--- Page text ---

It is certainly the most representative monastery of the Cistercian Route and a historical and architectural treasure.
It is certainly the most representative monastery of the Cistercian Route and a historical and architectural treasure. A community of more than 30 monks still lives in it, which gives it authenticity when one tries to envisage the particularities of the monastic life. In 1992, it was declared a World Heritage Site.
The building that can be seen today dates back to the 14th century, although the monastery was founded in the 12th century (1129) by order of Ramon Berenguer IV,Count of Barcelona. Its facilities hosted the mausoleums of the Catalan kings Alfons el Cast, Jaime I, Pere el Cerimoniós or Martí l’Humà.
The heart of the spiritual life of the monastery is the church, called Santa Maria. It consists of a basilic floor plan that has three naves with a transept, an apse with ambulatory for the passage of pilgrims, a spectacular, pointed or ogival arch and a set of accompanying chapels with a radial structure. Built along the same style lines, the refectory is a room where the monks gather during meals.
Between the refectory and the church one can find the cloister, a Gothic style square structure (12th-13th century), simple and harmonious, which serves as a distribution point for the common quarters. The east wing of the cloister hosts the chapter house, a place where the monks gather to carry out the chapter, that is, the reminder of the rules of the adopted congregation standard, and to discuss matters concerning the internal organisation of the monastery.

---

-- Questions to answer --
**1.** In what year was the monastery declared a World Heritage Site, according to the monastery text?
**2.** Rewrite the part of the monastery text starting at "The heart of" and ending at "of the monastery.", putting "dining hall" in place of "refectory".

--- Data shown ---

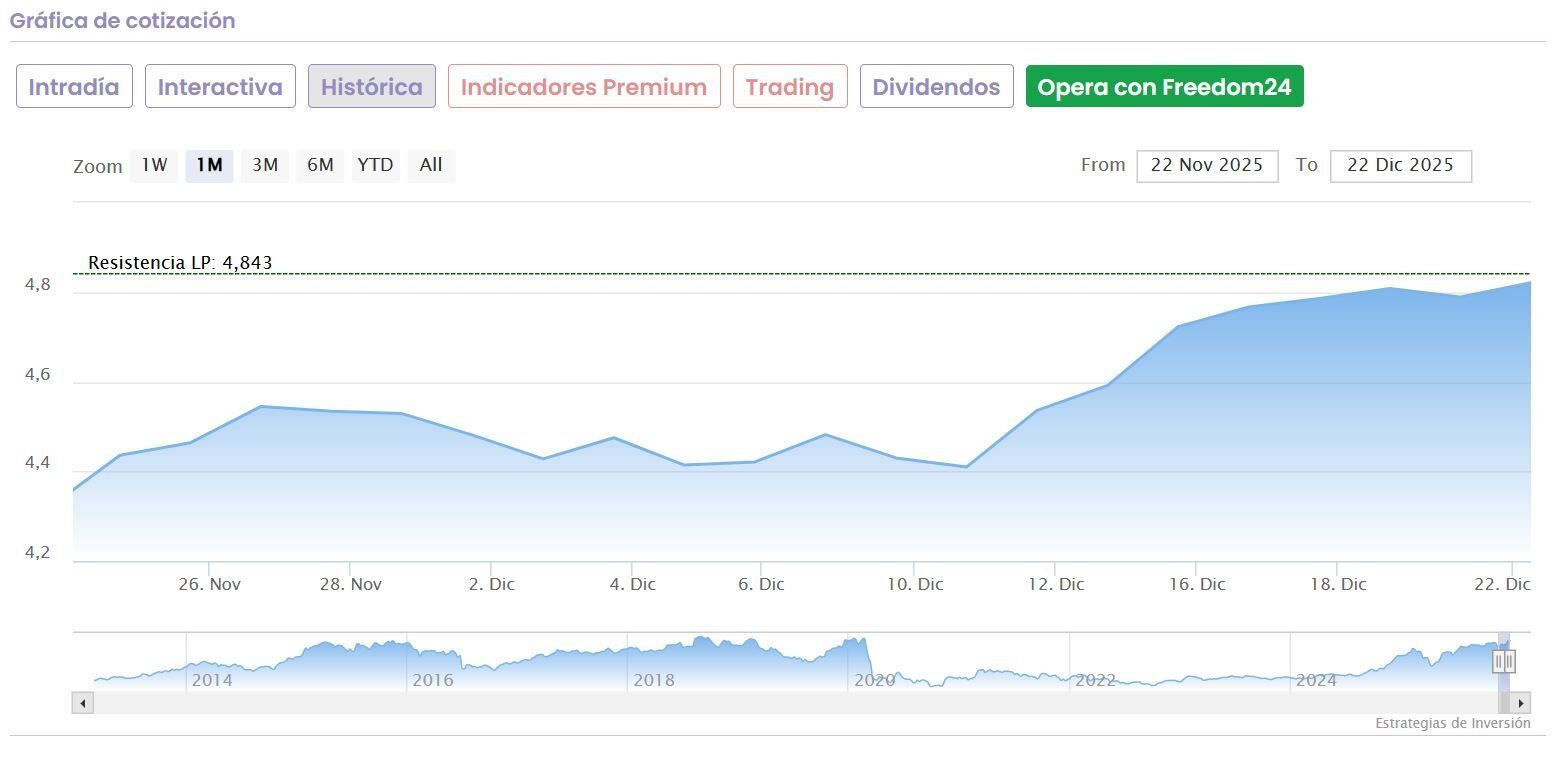This screenshot has width=1552, height=763.
Task: Select the 1W zoom range
Action: (x=154, y=165)
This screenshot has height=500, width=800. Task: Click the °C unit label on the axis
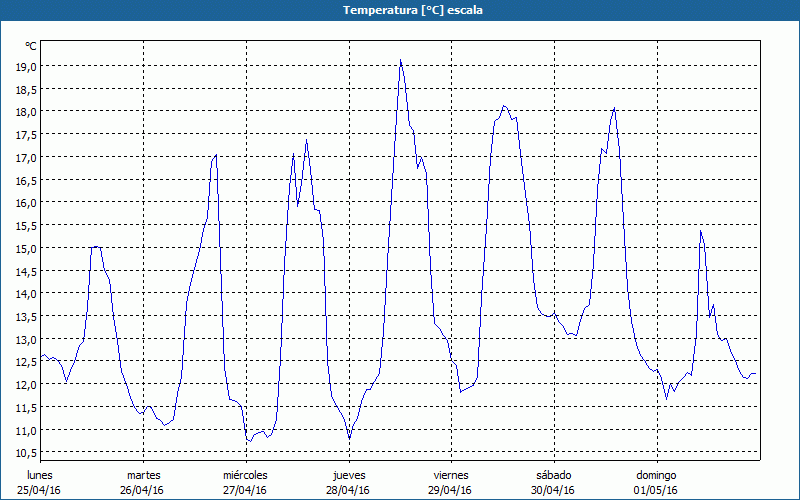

---

-- Responses by item number --
**1.** In 1992.

**2.**
The heart of the spiritual life of the monastery is the church, called Santa Maria. It consists of a basilic floor plan that has three naves with a transept, an apse with ambulatory for the passage of pilgrims, a spectacular, pointed or ogival arch and a set of accompanying chapels with a radial structure. Built along the same style lines, the dining hall is a room where the monks gather during meals.
Between the dining hall and the church one can find the cloister, a Gothic style square structure (12th-13th century), simple and harmonious, which serves as a distribution point for the common quarters. The east wing of the cloister hosts the chapter house, a place where the monks gather to carry out the chapter, that is, the reminder of the rules of the adopted congregation standard, and to discuss matters concerning the internal organisation of the monastery.